Das Papier wird am Tag der Neuemission voraussichtlich sechsmal überzeichnet sein, heißt es unter Börsianern - will heißen: Es dürften mehr Aktien geordert werden, als zur Verfügung stehen. Allein gut die Hälfte der rund 3,1 Millionen im sogenannten Telekom-Aktien-Informationsforum (AIF) registrierten Teilnehmer haben per Unterschrift bei ihrer Hausbank ihr Kaufinteresse angemeldet, gab das ehemalige Postunternehmen vergangene Woche stolz bekannt. Und so ist neben dem Umstand, daß sich die privaten Anleger in Deutschland so stürmisch wie noch nie zuvor in das Abenteuer Aktienmarkt stürzen, eine weitere Tatsache bemerkenswert: Die institutionellen Investoren, die das von Beginn an im Deutschen Aktienindex (Dax) notierte Papier aufgrund seiner Bedeutung zwangsläufig in ihr Portfolio aufnehmen müssen, haben, was die Zuteilung betrifft, zunächst das Nachsehen. Sie sind damit weitgehend gezwungen, sich auf dem freien Markt mit der Neuemission einzudecken - mit allen positiven Konsequenzen für die weitere Kursentwicklung der T-Aktie (siehe Kasten Seite 54: "T-Aktie: Die (zu teure) Katze im Sack kaufen?").Der vom Umfang her größten und bedeutendsten Neuemission der deutschen Börsengeschichte scheint also nichts mehr im Wege zu stehen. Nicht umsonst hatten in den vergangenen Wochen in der Tages- und Wirtschaftspresse Artikel zu den Chancen und Risiken einer Zeichnung der T-Aktie Hochkonjunktur. Und der Tenor der Berichterstattung war fast überall der gleiche: Das "Abenteuer T-Aktie" verspricht - schon weil diese Neuemission aus politischen Gründen ein Erfolg werden muß - einiges an Rendite. Aber man sollte als Anleger gleichzeitig eine Portion Risikobereitschaft mitbringen - zu viele Unwägbarkeiten bergen die vor einem radikalen Umbruch stehenden Telecom-Märkte, vor allem aber die nicht unbedingt beste Performance des ehemaligen Bonner Postriesen in sich.
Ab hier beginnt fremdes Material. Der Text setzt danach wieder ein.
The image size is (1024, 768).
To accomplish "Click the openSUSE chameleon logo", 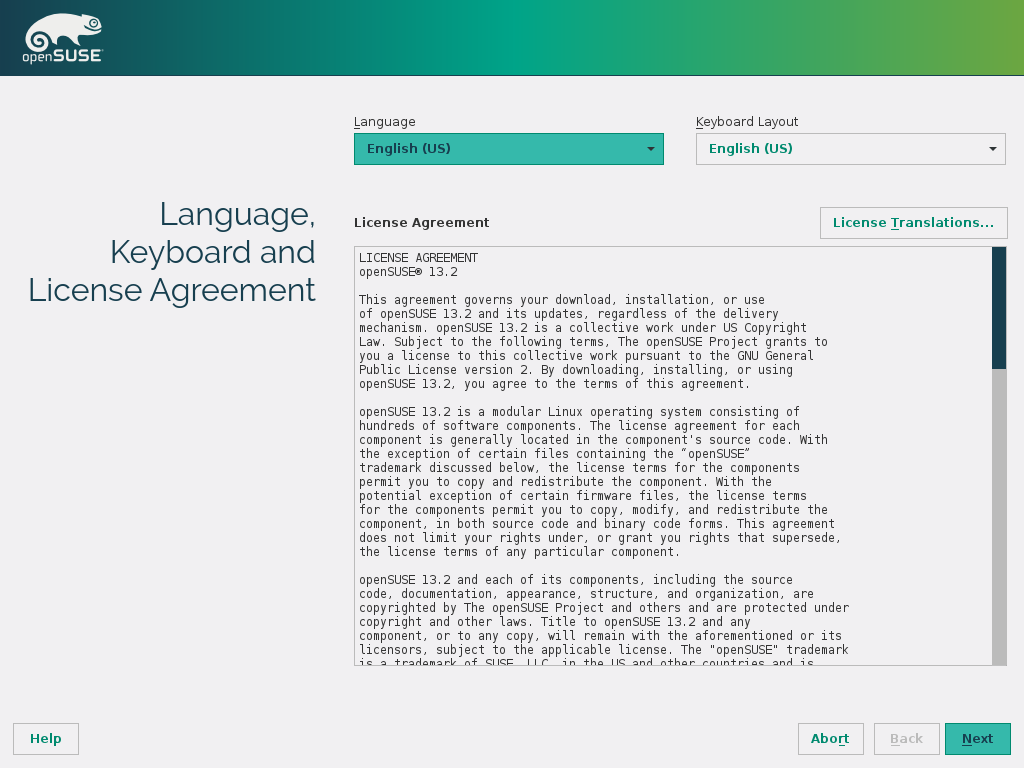I will (x=62, y=39).
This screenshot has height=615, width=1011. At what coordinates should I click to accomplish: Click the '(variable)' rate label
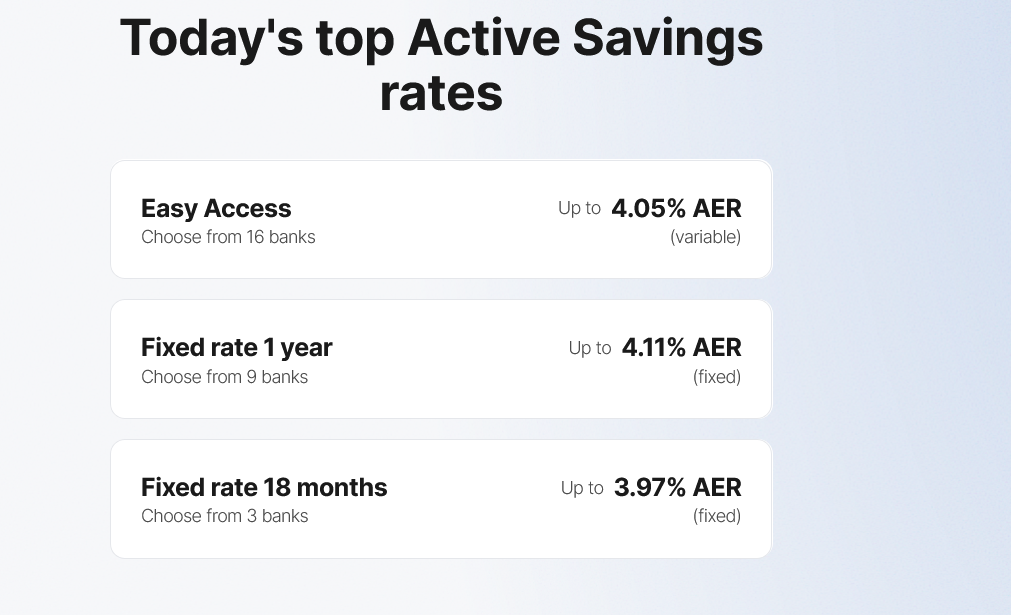(x=705, y=238)

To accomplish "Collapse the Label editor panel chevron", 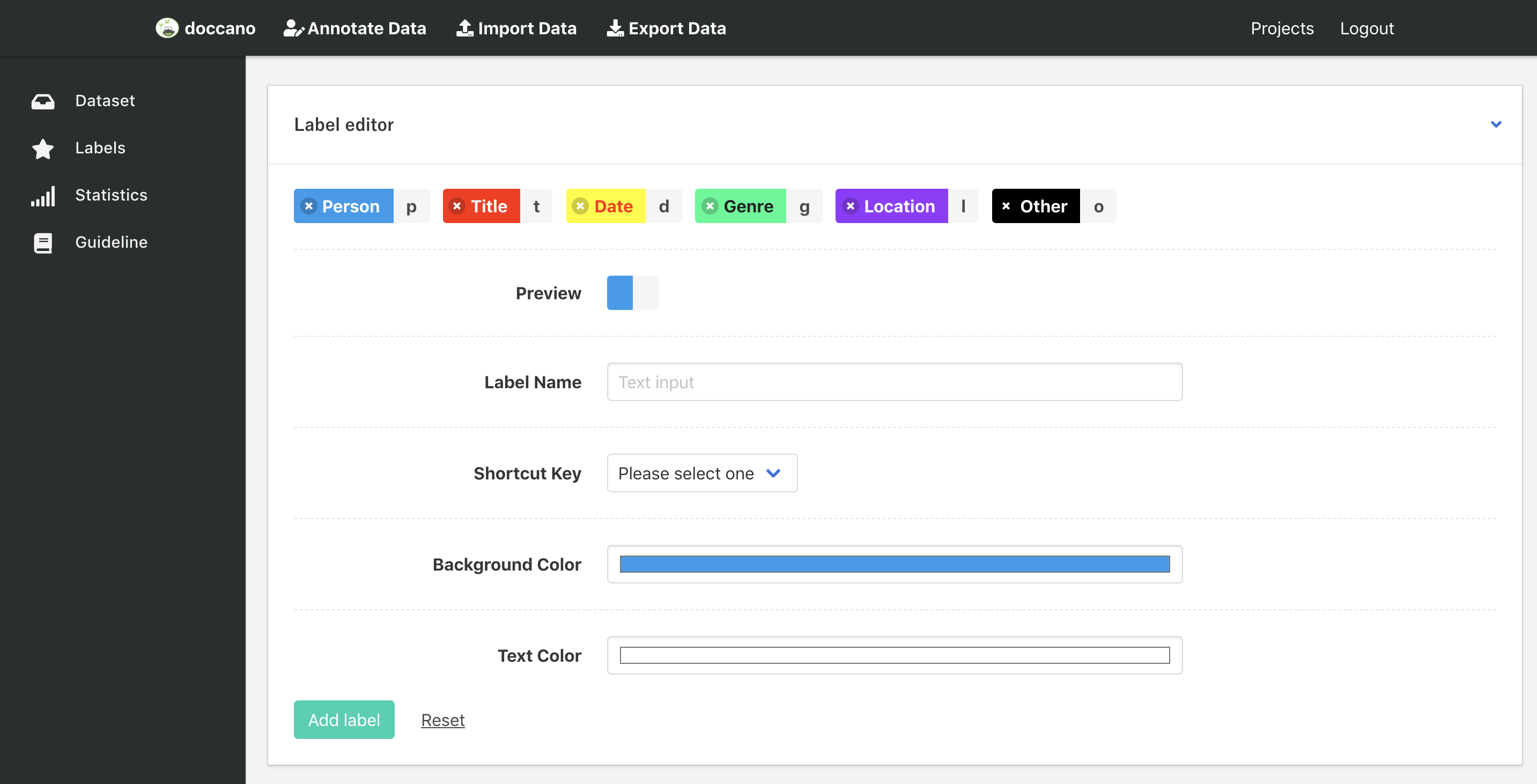I will (1495, 124).
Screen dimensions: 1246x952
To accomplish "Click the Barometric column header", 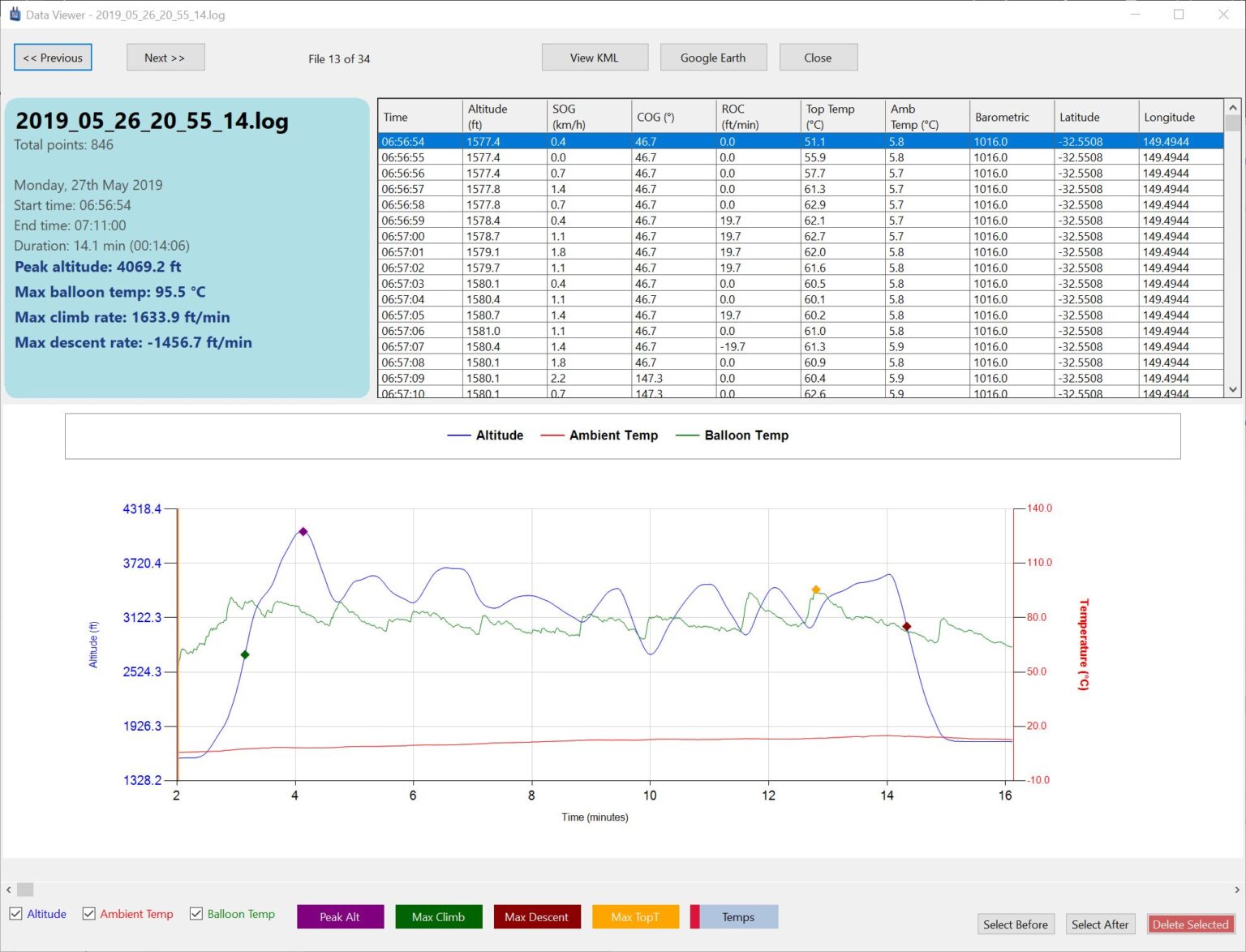I will tap(1011, 117).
Die Telekom versucht sich vergeblich an der "Quadratur des Kreises", meint hierzu der Münchner Anlage- und Vermögensberater Arnd Wolpers. Das Unternehmen ist seiner Auffassung nach erstens dabei zu lernen, sich im Wettbewerb zu behaupten, zweitens im Begriff, seine Mitarbeiterzahl zu halbieren und insbesondere den alten Beamtenapparat abzubauen, sowie drittens von der Notwendigkeit getrieben, seine Schulden mittelfristig zumindest zu halbieren. Vor allem letzteres sorgte im Vorfeld der Plazierung der T-Aktie für reichlich Diskussionsstoff in Expertenkreisen - insbesondere der etwas publicityträchtige Vergleich der niederländischen Investmentbank Barclays de Zoete Wedd (BZW), wonach die Telekom höhere Schulden als die Türkei habe. Aber die Fakten sehen nicht viel besser aus: Trotz eines Abbaus der Verbindlichkeiten seit Jahresanfang um etwa 20 auf rund 100 Milliarden Mark ist der Bonner Carrier das am zweithöchsten verschuldetste Unternehmen der Welt, heißt es trocken in einer Analyse des Branchen-Newsletters "Finanzwoche".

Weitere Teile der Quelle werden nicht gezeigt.